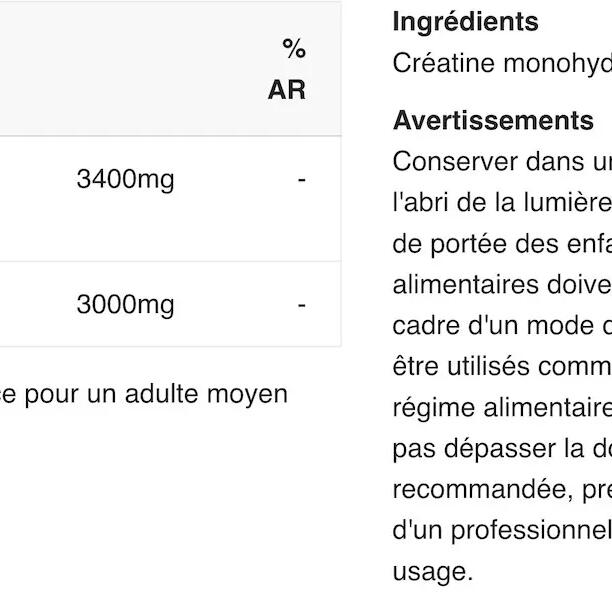Click the line beginning with alimentaires
The image size is (612, 612).
[502, 284]
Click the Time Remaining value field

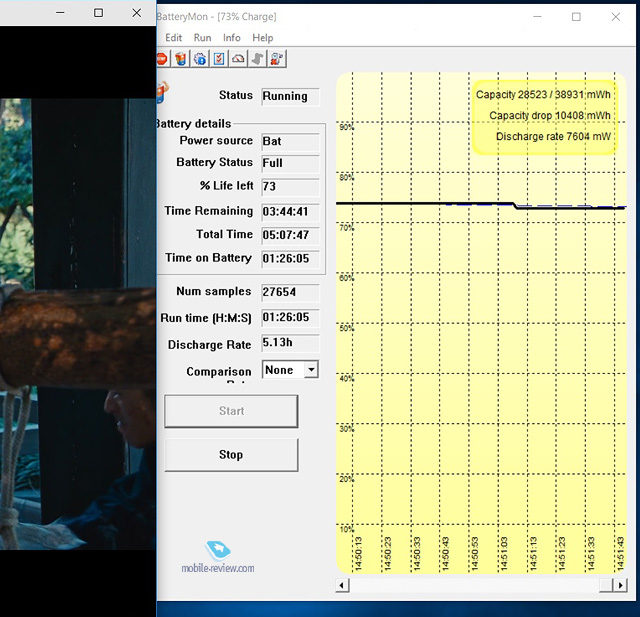[x=290, y=212]
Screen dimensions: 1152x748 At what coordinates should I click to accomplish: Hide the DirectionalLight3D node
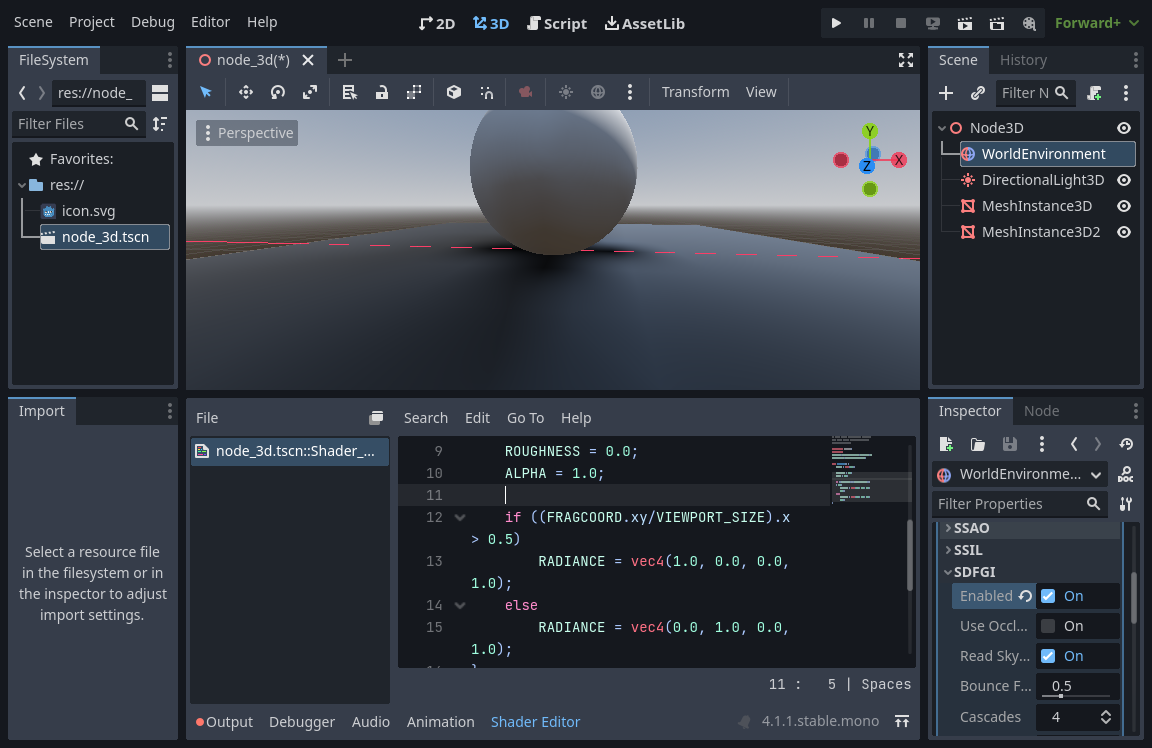click(x=1123, y=180)
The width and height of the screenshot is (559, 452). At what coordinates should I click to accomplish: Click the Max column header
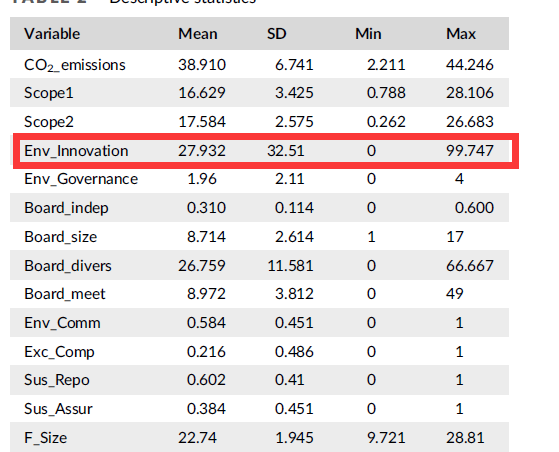pyautogui.click(x=461, y=34)
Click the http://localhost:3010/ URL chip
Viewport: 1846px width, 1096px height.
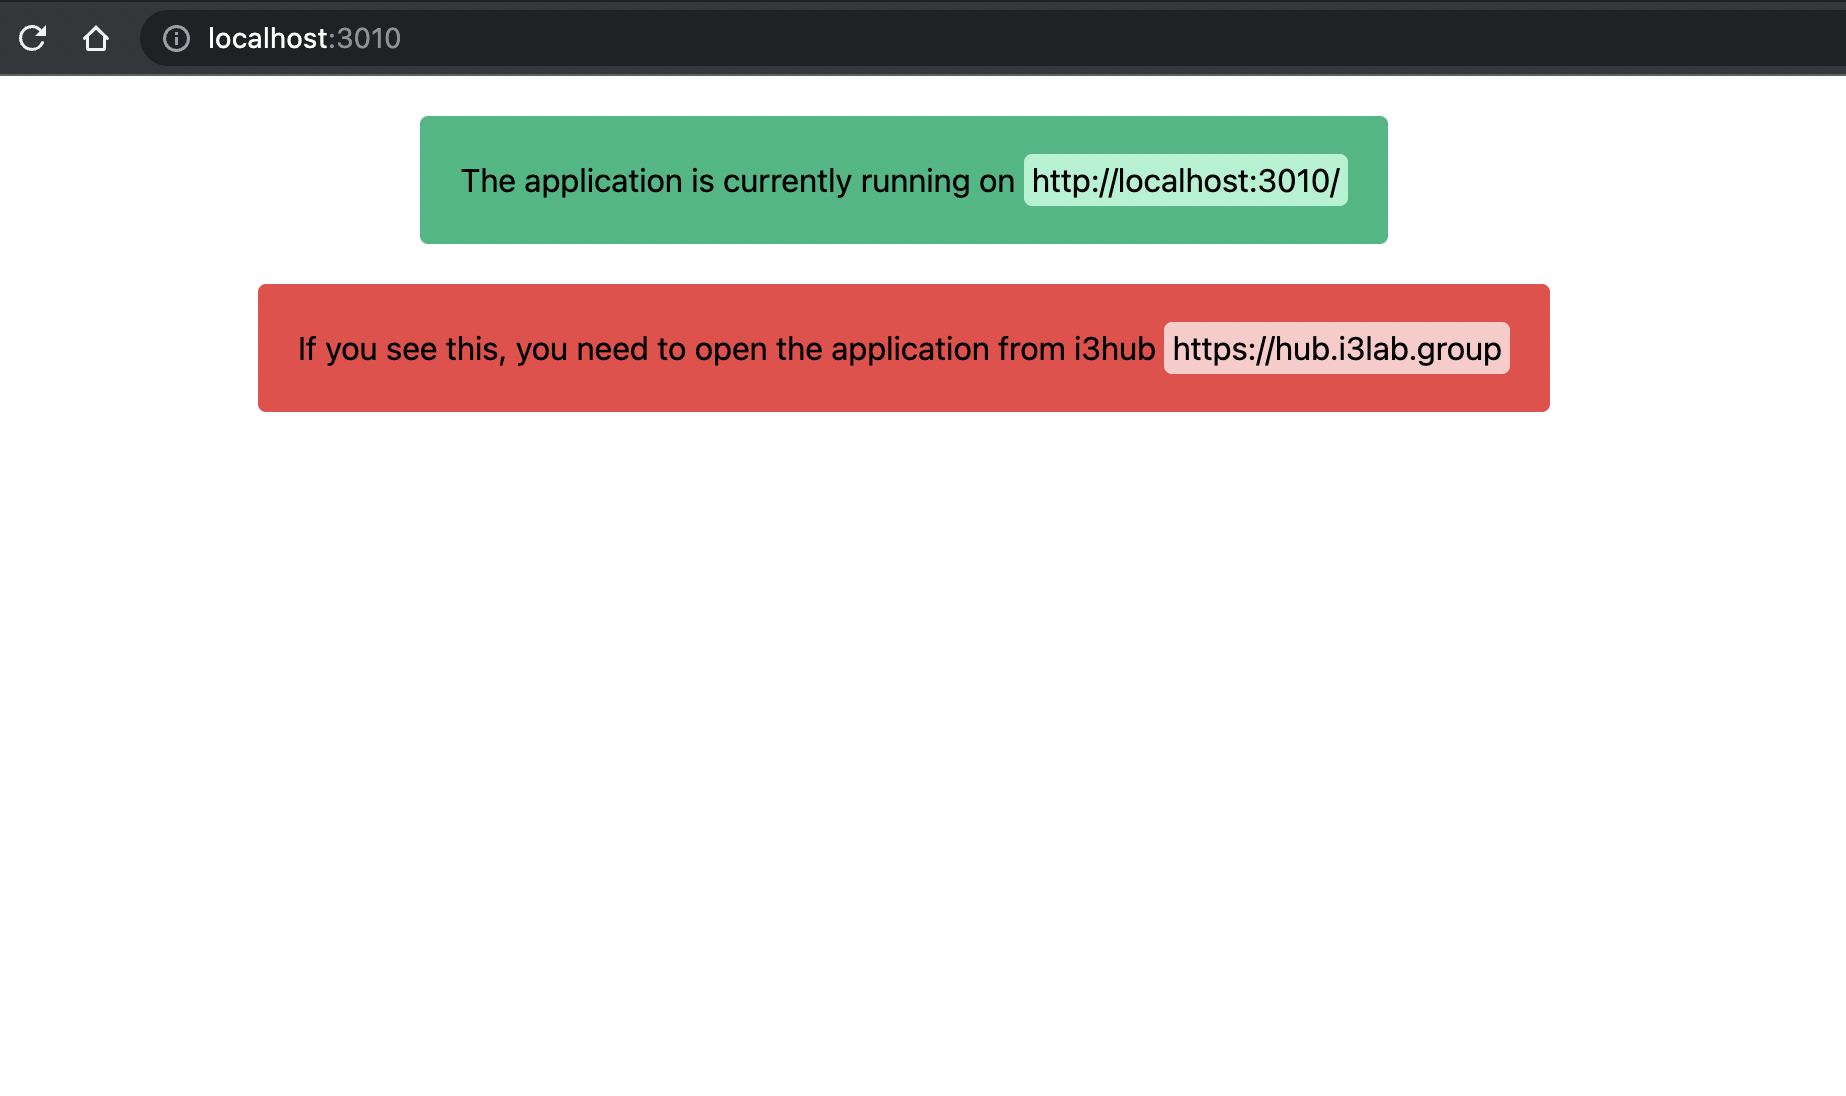[x=1185, y=181]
■ ■ ■
Pictures aside, print exactly the lines above starting with the one containing "Click the Time Remaining value field" and going on through the one containing "Click the http://localhost:3010/ URL chip".

» The completed task
Click the Time Remaining value field

[x=290, y=212]
Screen dimensions: 1152x748 At what coordinates should I click to accomplish: Hide the DirectionalLight3D node
click(x=1123, y=180)
The width and height of the screenshot is (559, 452). At what coordinates should I click to accomplish: Click the Max column header
pyautogui.click(x=461, y=34)
Click the http://localhost:3010/ URL chip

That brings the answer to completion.